[Stored data]
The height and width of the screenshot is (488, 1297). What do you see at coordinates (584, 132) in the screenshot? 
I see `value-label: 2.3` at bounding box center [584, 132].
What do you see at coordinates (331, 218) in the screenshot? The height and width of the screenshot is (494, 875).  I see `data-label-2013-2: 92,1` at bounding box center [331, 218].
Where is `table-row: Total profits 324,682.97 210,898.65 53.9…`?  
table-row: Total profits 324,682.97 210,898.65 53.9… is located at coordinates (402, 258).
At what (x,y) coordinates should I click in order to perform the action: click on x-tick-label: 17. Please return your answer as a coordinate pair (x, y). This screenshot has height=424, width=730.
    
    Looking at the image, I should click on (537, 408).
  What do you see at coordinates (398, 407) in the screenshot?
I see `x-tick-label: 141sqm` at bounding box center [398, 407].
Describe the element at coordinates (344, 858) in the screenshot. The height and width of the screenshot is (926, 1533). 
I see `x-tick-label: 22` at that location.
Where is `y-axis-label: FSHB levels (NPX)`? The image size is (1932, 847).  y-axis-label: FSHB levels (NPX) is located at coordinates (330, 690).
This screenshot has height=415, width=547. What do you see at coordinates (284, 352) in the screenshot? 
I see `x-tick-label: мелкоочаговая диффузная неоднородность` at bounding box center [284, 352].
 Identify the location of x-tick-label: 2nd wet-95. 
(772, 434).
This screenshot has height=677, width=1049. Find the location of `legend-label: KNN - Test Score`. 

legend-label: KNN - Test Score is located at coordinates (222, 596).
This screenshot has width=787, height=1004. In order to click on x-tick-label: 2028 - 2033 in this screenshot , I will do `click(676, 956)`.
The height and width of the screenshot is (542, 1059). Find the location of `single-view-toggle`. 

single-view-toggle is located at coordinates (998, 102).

> **WHAT YOU SHOULD DO**: Reproduce every line of the entries above that contains the string "click".

> **EXPECTED ANSWER**:
At what (x,y) coordinates should I click in order to perform the action: click on x-tick-label: 17. Please return your answer as a coordinate pair (x, y). This screenshot has height=424, width=730.
    Looking at the image, I should click on (537, 408).
This screenshot has width=787, height=1004. In order to click on x-tick-label: 2028 - 2033 in this screenshot , I will do `click(676, 956)`.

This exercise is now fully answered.